▶ [ЗАДАНИЕ] Кто, согласно тексту о гравюрах Алексеева, основал издательство «Pléiade»?

Мы вновь встречаем эту протянутую руку в гравюре Алексеева к «Братьям Карамазовым», не включенной в цикл, сто первой, где рука гравера ищет руку Жака Шифрина, его издателя и друга, основателя издательства «Pléiade» (позднее проданного Галлимару). 1929 год — благословенное время для русского искусства, нашедшего пристанище на Западе. Время расцвета гения Бенуа, Шухаева, Анненкова. Период напряженного диалога и дружбы между русскими художниками в изгнании (или оставшимися на Западе, как Анненков) и плеядой принявших их, открывших, доверивших им для иллюстрирования свои произведения французских писателей: Моруа, Жироду, Супо, Кесселя и многих других. От этого союза останется целое созвездие иллюстрированных книг, увы, мало известных по причине элитарного характера этих изданий. Начиная с фронтисписа к «Братьям Карамазовым» Алексеев смотрит прямо в глаза Достоевского. Так, в «Моносе и Уне» он вглядывается в Бодлера, ставшего двойником По. Огромный лоб, небольшие, внимательные, проницательные глаза. Они будут вглядываться в нас на протяжении всей книги, со всех ста гравюр.

«Братья Карамазовы» — один из основных текстов Достоевского, где особенно остро ощутима тоска по незавершенному. Ибо певец страдания, буффонады, исключительных жизненных ситуаций ощущал в своей душе другой голос, робкий, но пророческий, примиряющий человека с Богом, человека с мирозданием, а главное — человека с человеком. Не только проповеди умирающего Зосимы, клятва Алеши, но даже свидания соперниц являются мгновениями, то есть вспышками примирения, хотя и быстро переходящего в непонимание, досаду, самоистязание. И «Heautontimoroumenos» («Самоистязатель»), герой одноименной комедии Теренция, — это бесконечно повторяющийся образ Достоевского. Впрочем, предисловие к роману, которое частенько забывают прочесть, заявляет о романе как о диптихе, и вторая его часть будет рассказывать о жизни Алеши, примирившегося с миром, когда сам мир станет монастырем, как того хотел Гоголь… Не стоит доказывать, что вовсе не смерть писателя лишила нас этого второго тома: он никогда не был бы написан, не мог быть написан. Так же как никогда не получило своего завершения примирение Раскольникова с жизнью, намеченное в эпилоге «Преступления и наказания».

▶ [ИСХОДНЫЕ ДАННЫЕ]
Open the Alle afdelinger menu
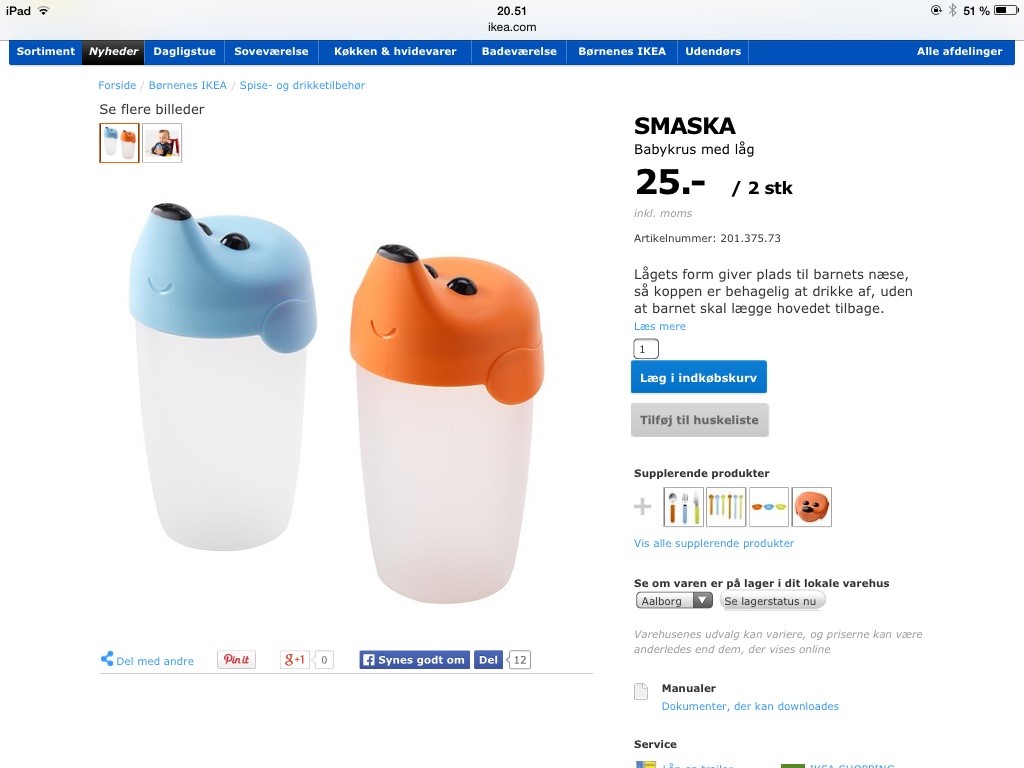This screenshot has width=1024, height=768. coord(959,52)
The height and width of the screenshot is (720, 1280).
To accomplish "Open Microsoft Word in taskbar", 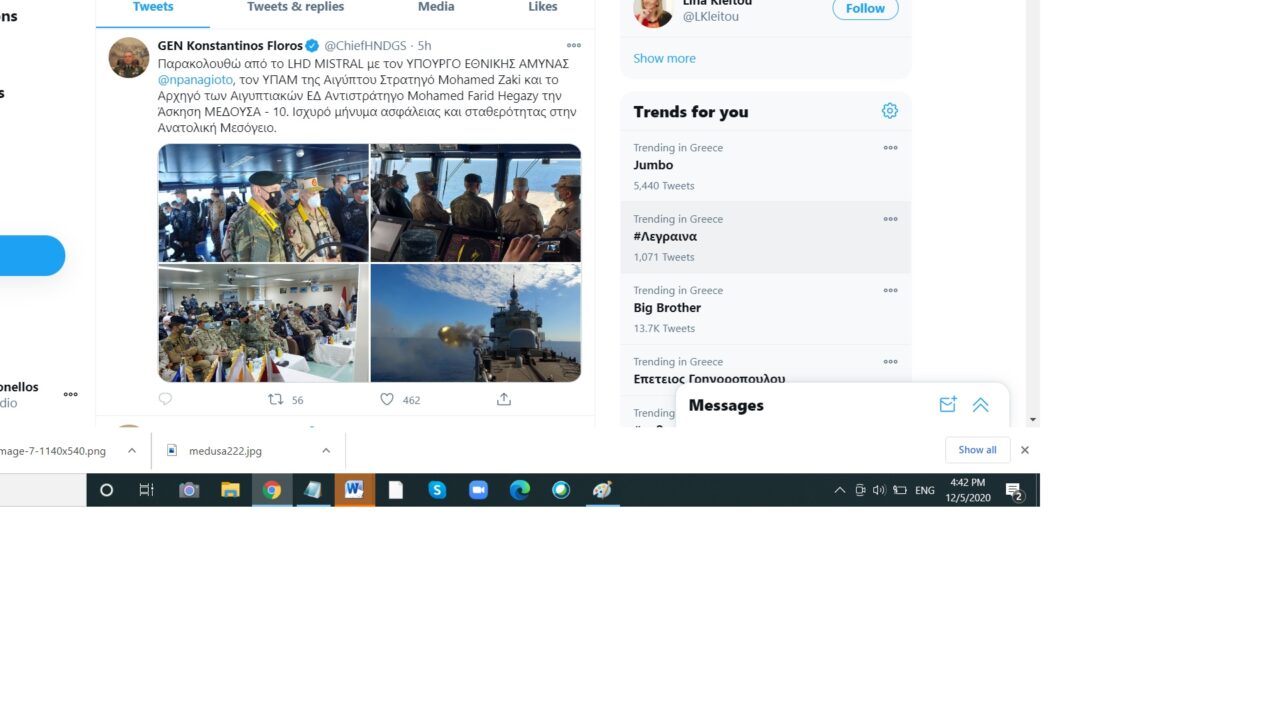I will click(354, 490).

▶ [РЕЗУЛЬТАТ ВЫПОЛНЕНИЯ] Жак Шифрин, издатель и друг Алексеева.